As we tried to map out the path forward, our world seemed to crumble around us, especially when we thought about his future. It wasn't a deadly cancer, and it seldom led to fatal outcomes. Yet, the tales of suffering we had heard were enough to haunt our nights, leaving us anxious about the quality of life that lay ahead.
However, there's no need for concern — I vowed to share a tale of hope, and that is precisely what this will be.
When I first opened the email containing the company's pitch, my mind immediately went to my own family. I thought of my mother, who is battling Age-related Macular Degeneration (AMD), and my son, who suffered vision loss due to a brain tumor.
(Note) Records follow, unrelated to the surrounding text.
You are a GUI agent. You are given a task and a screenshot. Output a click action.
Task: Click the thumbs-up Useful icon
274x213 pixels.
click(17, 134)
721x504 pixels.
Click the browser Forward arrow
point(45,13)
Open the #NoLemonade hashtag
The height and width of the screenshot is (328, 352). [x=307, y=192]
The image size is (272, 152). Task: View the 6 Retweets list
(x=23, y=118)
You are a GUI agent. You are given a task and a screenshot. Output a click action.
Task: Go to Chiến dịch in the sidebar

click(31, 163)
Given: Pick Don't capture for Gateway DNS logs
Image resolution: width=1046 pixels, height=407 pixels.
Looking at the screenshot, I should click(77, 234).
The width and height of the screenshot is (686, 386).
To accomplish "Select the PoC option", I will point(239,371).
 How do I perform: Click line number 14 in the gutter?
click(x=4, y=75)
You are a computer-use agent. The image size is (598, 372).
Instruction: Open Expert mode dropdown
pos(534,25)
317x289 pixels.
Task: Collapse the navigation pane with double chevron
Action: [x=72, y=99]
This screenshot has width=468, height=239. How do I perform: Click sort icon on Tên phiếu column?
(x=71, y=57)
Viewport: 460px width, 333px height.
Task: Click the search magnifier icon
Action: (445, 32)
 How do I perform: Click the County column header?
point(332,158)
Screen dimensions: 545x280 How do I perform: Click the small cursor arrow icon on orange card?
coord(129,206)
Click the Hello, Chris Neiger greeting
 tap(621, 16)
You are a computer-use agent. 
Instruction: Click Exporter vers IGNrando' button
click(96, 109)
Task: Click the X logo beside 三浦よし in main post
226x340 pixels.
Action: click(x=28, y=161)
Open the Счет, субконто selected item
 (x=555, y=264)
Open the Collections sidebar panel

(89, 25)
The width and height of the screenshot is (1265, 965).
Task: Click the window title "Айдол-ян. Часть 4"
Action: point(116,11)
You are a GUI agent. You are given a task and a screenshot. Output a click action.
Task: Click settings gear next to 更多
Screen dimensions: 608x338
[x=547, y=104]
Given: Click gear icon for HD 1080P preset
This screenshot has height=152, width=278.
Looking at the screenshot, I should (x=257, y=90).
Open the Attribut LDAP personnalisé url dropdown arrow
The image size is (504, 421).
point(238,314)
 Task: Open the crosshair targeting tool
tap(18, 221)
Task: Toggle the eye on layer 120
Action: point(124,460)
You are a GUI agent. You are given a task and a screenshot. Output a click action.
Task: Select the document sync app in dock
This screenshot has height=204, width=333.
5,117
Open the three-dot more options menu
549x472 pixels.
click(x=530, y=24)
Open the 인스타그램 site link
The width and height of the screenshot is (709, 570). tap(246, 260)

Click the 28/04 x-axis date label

So, there I was, wading through the sea of people in Eureka Park, the Wild West of CES, attempting to find a small booth for a startup that went by the strange name, Solid!. The company was there showing off its prototype smart glasses, known as Solid! Vision, a piece of technology that aims to recover sight to people with low-vision conditions, including macular degeneration. The claim is huge: think of it like hearing aids for your eyes. Or, according to its ambitious CEO, Neal Weinstock, “giving sight to the blind.”
As a kid, it’s poor vision that affects our son’s daily life most. Despite being tumor-free since his miraculous surgery in 2023, he still requires daily supplementary hormone replacements and experiences poor vision in one of his eyes. You’d never know it from his attitude on life, but he’s been patching one eye for four hours a day for most of his life, and lack of vision affects lots of daily kid activities, like playing hide-and-seek or being able to spot an airplane in the sky.
Yet again, there is hope.
I slipped on the fragile prototype glasses, and at this moment, they resembled a compact headset rather than traditional eyewear. However, the technology embedded within them could truly be game-changing. The frames are equipped with two outward-facing cameras to observe the environment, alongside two inward-facing ones designed to track the movements of your eyes.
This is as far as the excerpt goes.